TASK DETAILS | Copy out every line of the material below word for word, leaving out the pictures.

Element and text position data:
— Start —
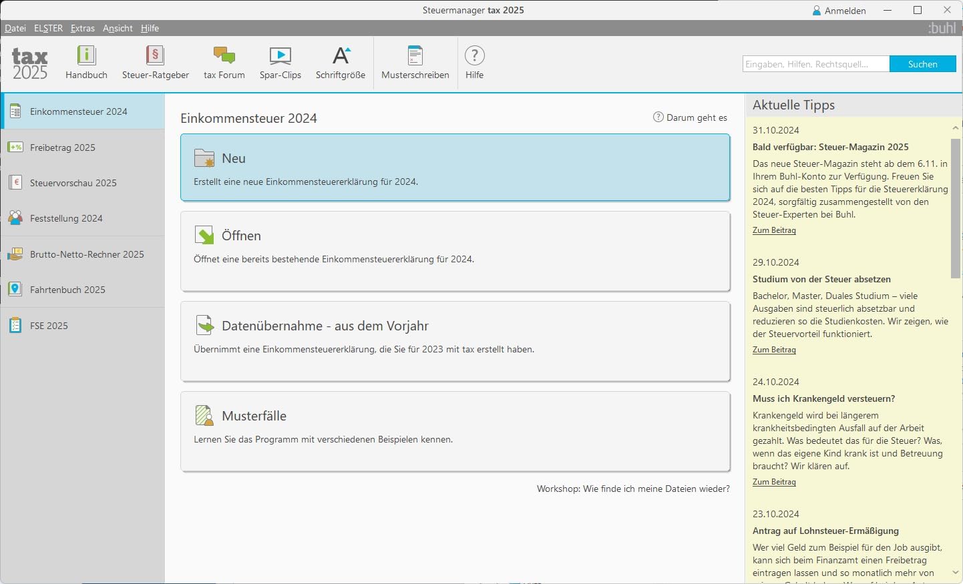Open the Ansicht menu
Screen dimensions: 963x584
pos(118,28)
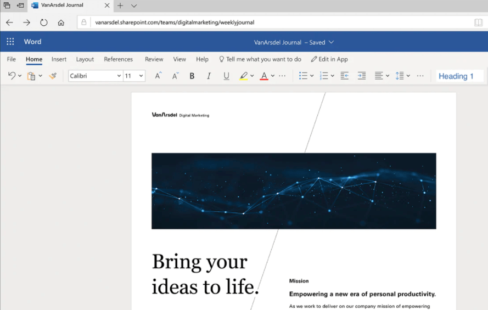The image size is (488, 310).
Task: Toggle underline formatting
Action: coord(226,76)
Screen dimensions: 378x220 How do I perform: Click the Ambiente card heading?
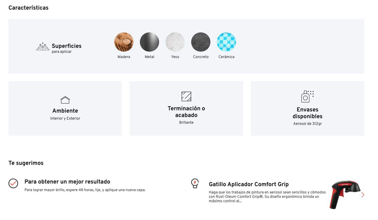click(65, 111)
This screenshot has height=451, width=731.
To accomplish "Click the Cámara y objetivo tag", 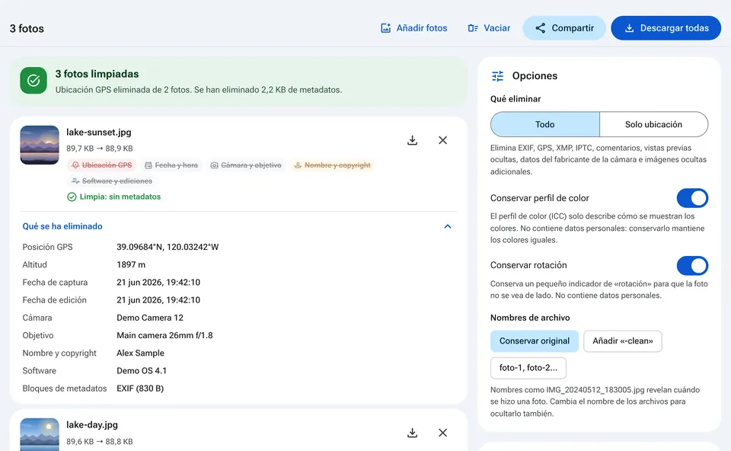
— End —
OUTPUT FOR THIS EXERCISE |
Open the Ansicht menu
Screen dimensions: 963x584
pos(118,28)
The image size is (488, 310).
Task: Toggle underline formatting
Action: coord(226,76)
Screen dimensions: 378x220 How do I perform: Click the Ambiente card heading?
click(65, 111)
This screenshot has height=451, width=731.
To accomplish "Click the Cámara y objetivo tag", 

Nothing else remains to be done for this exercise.